The Effect of Neovascularization on Human Retinal Pigment Epithelium after Hyperbaric Oxygen Therapy

I-Chen Sandra Chao, Luan Jie  and Jian-Kang Chao

Objective: To investigate the neovascularization effect of hyperbaric oxygen (HBO) therapy on human retinal pigment epithelium (REP) cells. Methods: Human REP cells were cultured in vitro, and divided into normoxic control group and hypoxic control group randomly. The experimental groups were then divided into three subgroups via the different HBO pressure, 0.15 MPa exposed group, 0.2 MPa exposed group, and 0.25 MPa exposed group. The experimental groups were exposed to 100% pure oxygen for 60 and 90 minutes twice, with a 24 hours interval. After HBO exposure the expression of pigment epithelium-derived factor (PEDF) and tumor necrosis factor alpha (TNF- α) by RPE cells were measured by western blot. Results: The western blot result showed that the level of PEDF expression in both experimental groups had an increased trend as the pressure increases with statistical significance (P<0.01).
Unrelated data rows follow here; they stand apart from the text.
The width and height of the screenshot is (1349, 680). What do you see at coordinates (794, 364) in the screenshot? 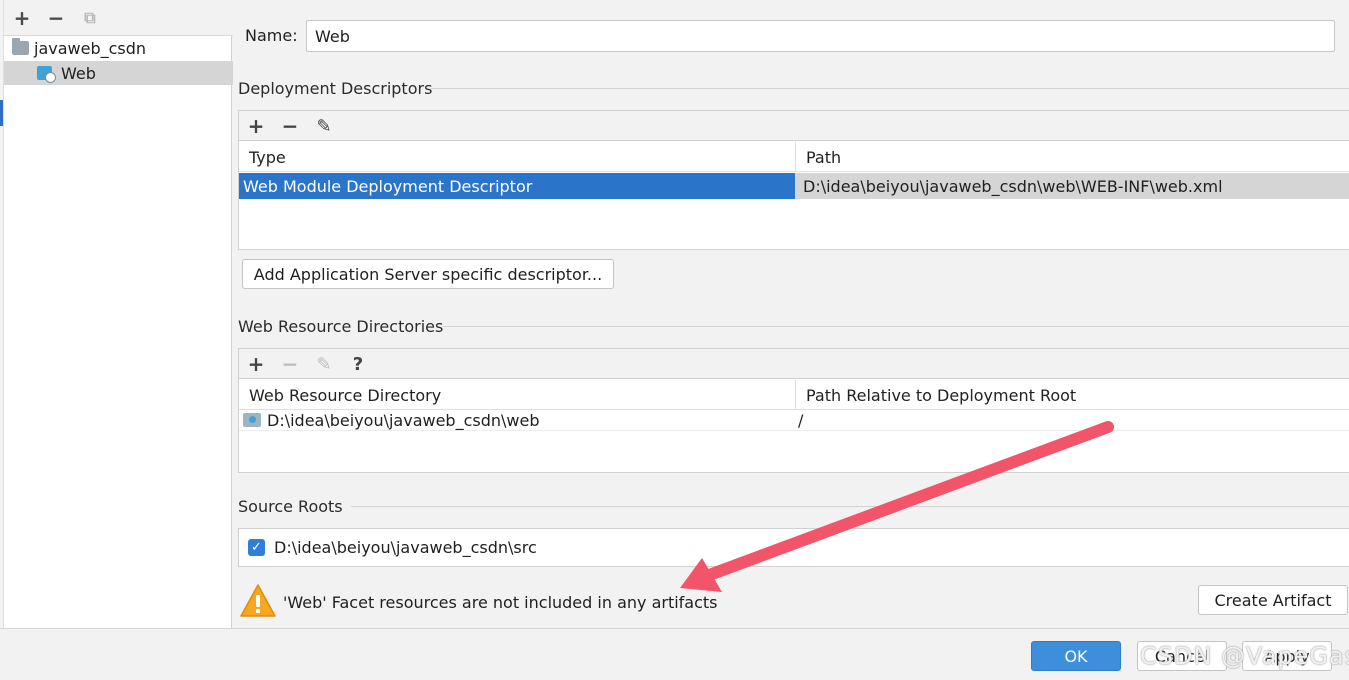
I see `resource-dirs-toolbar: + − ✎ ?` at bounding box center [794, 364].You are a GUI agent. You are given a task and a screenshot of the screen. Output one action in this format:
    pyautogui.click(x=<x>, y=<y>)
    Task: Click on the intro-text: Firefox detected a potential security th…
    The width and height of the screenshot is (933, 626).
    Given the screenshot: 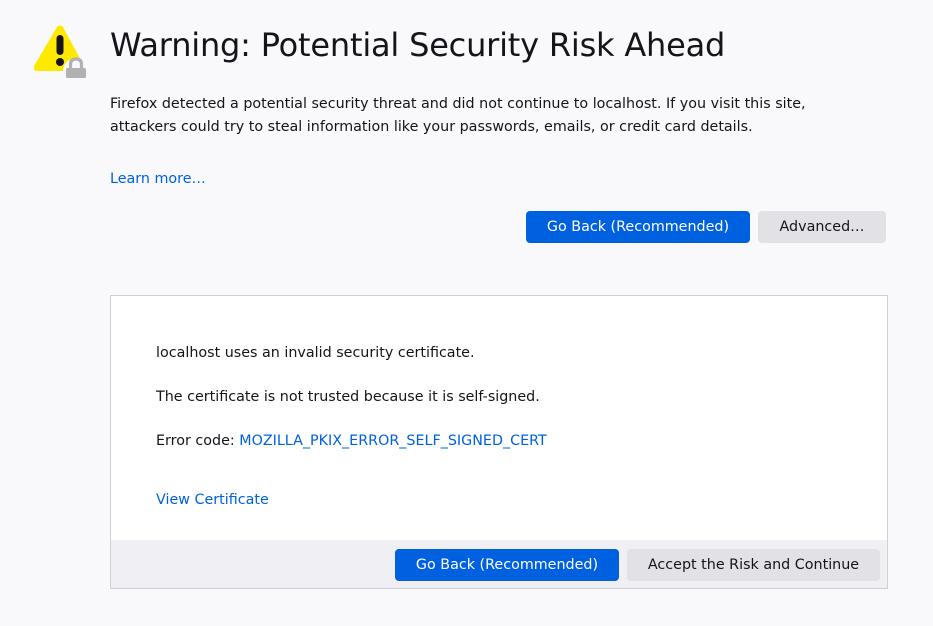 What is the action you would take?
    pyautogui.click(x=458, y=116)
    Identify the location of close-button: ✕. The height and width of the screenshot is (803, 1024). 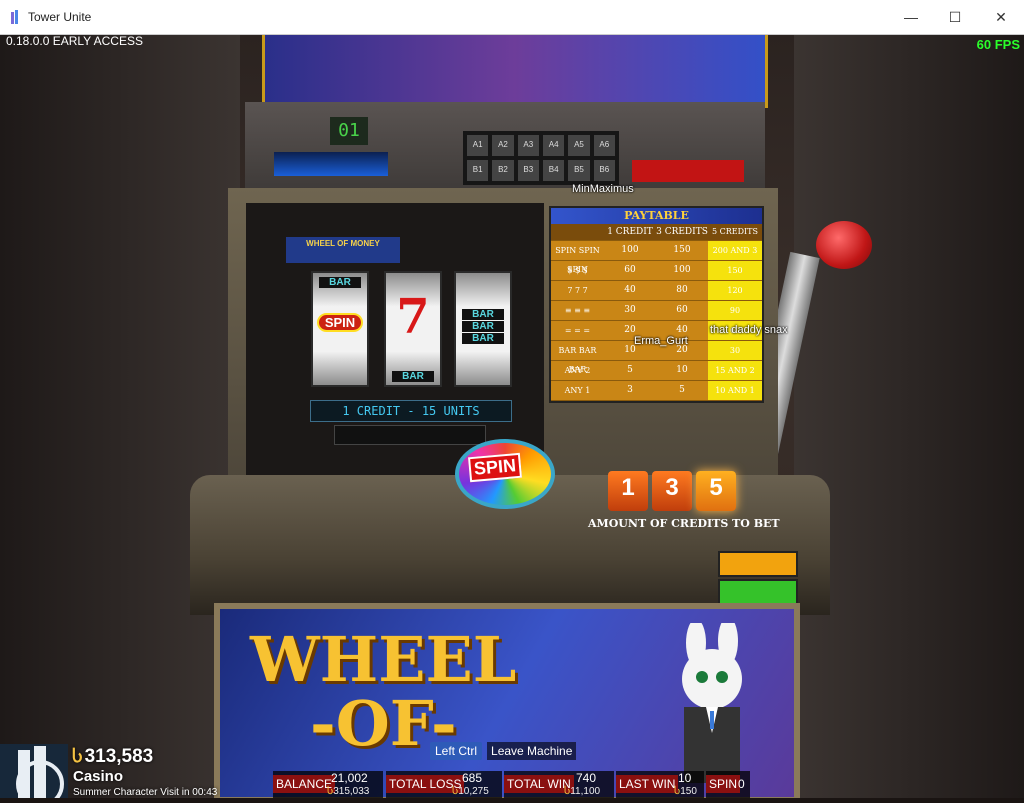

The expression of PEDF in the normoxic group was higher than the hypoxic group. The results showed that the level of TNF-α expression by RPE cells in both experimental groups have a decrease trend as the pressure increases with statistical significance (P<0.01). The results showed that the expression of TNF-α in the hypoxic group was higher when compared to the normoxic group. The duration of HBO exposure has no statistical significance on the level of PEDF and TNF- α expression. Conclusion: This study supports the idea that HBO increases the release of PEDF by RPE cells whither in normoxic and hypoxic conditions, and decreases the release of TNF- α by RPE cells in both conditions, especially in hypoxic state. We also found that HBO can raise the level of PEDF and decrease the level of TNF- α in RPE cells, and has an anti-angiogenic effect which can suppress the formation of neovascularization.